And the spirit of the Lord came to Roy, saying
And hold up a mirror
Take a frame from a comic book and elevate it into art
pouring your blood, sweat and talent into it
Show your culture that what they consign as worthless has value
but also that what they claim as worthless actually has a great hold over them, the proliferation of images of women cleaning, warplanes rat-at-at-at-ing, women drowning in romance, actually show their values up. Worthless is commonplace, but commonplace is not worthless. You are to take into yourself the act of devoting all your creative energy to something that is worthless, and saying to your culture: look, you pretend to give value to high art and noble causes, but you spend the majority of your money and time lurching from the military to the romance section of your mind…where your treasure is, there your heart will be.
Now, turn your comic book gaze onto landscapes and seascapes and I will give you hope. because even in those reductive lines, as the curator calls them, you will be able to capture the joy of sunrise.
Now, turn to the art your culture respects, unlike yours. Enter into the vastnesses of your tradition with your own brushstrokes, your own technique. Render the masters in comic book dots and lines. For there is no difference between high art and low art unless it is in the spirit, for if it is without love then it is as a clanging cymbal, whether it be Matisse or Michelangelo.

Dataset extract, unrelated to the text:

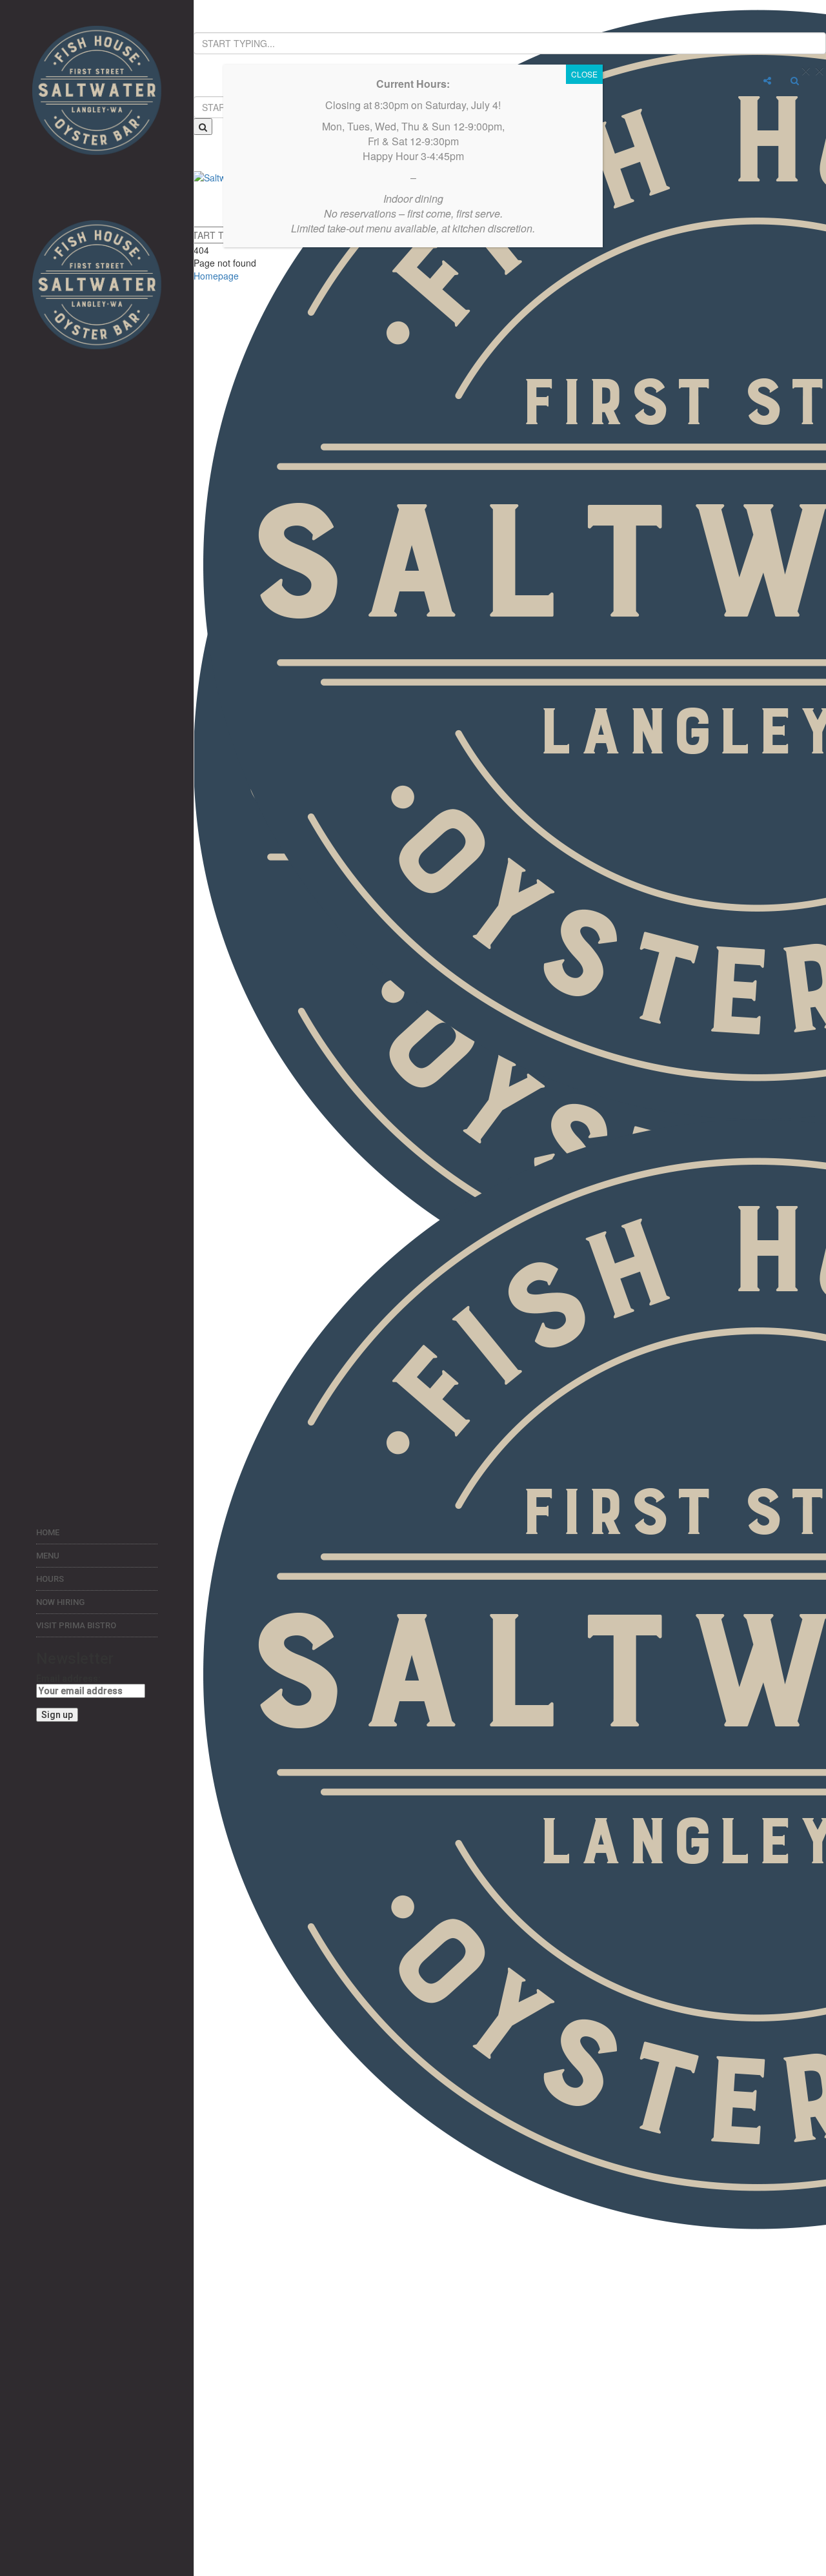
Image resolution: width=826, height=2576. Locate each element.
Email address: (68, 1678)
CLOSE (584, 73)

Now your culture is not listening, so paint. Paint mirrors. Blank mirrors to ram the point home. Say, I am holding up a mirror to you and see, there is nothing to reflect.
Now paint nudes. Go back to your old comic book clippings, and find those romantic women, drawn in ideal curves. Undress them. Paint them nude and some of them looking out at the male gaze that you are undressing. Now we have arrived at the basics.
You have done well. Now you may paint what you wish. The Chinese masters? Very well, seek your solitude and meaning. I am waiting.
After visiting the Roy Lichtenstein retrospective at Tate Modern.